Port of Trois-Rivières
Image courtesy Port of Trois-Rivières

Published Oct 15, 2020 7:00 PM by The Maritime Executive

The Canadian government is investing $25 million in new terminal infrastructure at the Port of Trois-Rivières, a small bulk and breakbulk port midway between Montreal and Quebec City on the St. Lawrence Seaway. 

The investment will support the construction of a 25-acre multipurpose terminal to the west of the port's existing infrastructure. The new development - Terminal 21 - will be used for the transhipment of dry bulk, liquid bulk and general cargo. The project includes the construction of a wharf and road and rail accesss roads, as well as storage space. It will add 2,300 linear feet of wharf berthing space, and it is expected to increase the port's throughput capacity by 50 percent. 

The government funding package will cover about a quarter of the $100 million total cost for the Terminal 21 project.

"[This] announcement comes in a context where we need to create the conditions for economic recovery. Terminal 21 will increase port traffic by 1.5 million metric tons with an estimated value of [$2 billion]. But a wharf, a terminal, is more than just an infrastructure. It represents above all several generations of employed men and women who will succeed one another. This is the largest expansion phase that the Port will experience in nearly one hundred years and is the foundation for its future development,” said Gaétan Boivin, President and CEO of the Port of Trois-Rivières.

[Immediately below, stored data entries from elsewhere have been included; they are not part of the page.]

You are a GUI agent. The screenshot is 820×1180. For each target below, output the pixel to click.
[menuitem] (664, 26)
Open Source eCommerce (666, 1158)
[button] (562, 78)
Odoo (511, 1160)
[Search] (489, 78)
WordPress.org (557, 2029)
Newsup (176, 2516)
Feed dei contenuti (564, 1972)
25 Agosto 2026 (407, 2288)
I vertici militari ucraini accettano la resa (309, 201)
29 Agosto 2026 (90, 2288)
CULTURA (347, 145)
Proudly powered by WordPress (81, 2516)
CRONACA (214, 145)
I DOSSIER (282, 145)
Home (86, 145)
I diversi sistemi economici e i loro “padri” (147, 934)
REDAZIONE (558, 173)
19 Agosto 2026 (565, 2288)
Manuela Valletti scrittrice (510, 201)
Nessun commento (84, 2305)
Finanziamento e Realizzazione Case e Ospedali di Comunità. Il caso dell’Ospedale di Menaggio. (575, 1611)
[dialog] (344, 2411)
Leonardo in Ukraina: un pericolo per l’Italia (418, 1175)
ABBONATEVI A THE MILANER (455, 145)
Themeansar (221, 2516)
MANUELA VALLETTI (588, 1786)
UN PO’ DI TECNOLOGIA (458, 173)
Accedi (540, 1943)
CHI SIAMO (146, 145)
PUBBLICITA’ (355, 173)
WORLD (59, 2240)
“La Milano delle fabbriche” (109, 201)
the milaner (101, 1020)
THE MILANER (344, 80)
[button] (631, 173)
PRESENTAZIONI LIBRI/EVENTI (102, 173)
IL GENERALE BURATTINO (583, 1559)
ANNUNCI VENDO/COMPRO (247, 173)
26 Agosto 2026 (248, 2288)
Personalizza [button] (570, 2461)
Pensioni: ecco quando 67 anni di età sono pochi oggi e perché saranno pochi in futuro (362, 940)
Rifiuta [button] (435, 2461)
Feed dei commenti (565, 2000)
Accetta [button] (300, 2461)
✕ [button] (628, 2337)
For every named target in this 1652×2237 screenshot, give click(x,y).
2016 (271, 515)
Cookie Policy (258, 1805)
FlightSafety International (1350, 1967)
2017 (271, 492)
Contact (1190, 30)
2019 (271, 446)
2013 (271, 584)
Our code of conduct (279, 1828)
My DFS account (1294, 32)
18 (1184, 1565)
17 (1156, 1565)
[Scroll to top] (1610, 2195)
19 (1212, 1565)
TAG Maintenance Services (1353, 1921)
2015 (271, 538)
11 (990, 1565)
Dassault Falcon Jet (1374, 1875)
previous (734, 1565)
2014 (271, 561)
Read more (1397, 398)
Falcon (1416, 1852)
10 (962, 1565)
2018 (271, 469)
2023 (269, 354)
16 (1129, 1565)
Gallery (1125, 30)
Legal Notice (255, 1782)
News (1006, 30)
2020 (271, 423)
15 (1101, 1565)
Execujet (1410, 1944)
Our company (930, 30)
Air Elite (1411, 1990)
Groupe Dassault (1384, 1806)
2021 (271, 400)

When it is completed in late 2023, its operation will result in the creation of 425 direct and indirect jobs and annual economic activity of $27 million. The construction phase will contribute to the creation of 630 jobs and activity of $75 million. 

The new economic activity in Canada's most densely-populated trade corridor will benefit the post-coronavirus recovery. Quebec lost about 820,000 jobs during the first months of the COVID-19 pandemic, and while it has since regained about 85 percent of the decline, its unemployment rate still remains higher than last year at about 7.5 percent.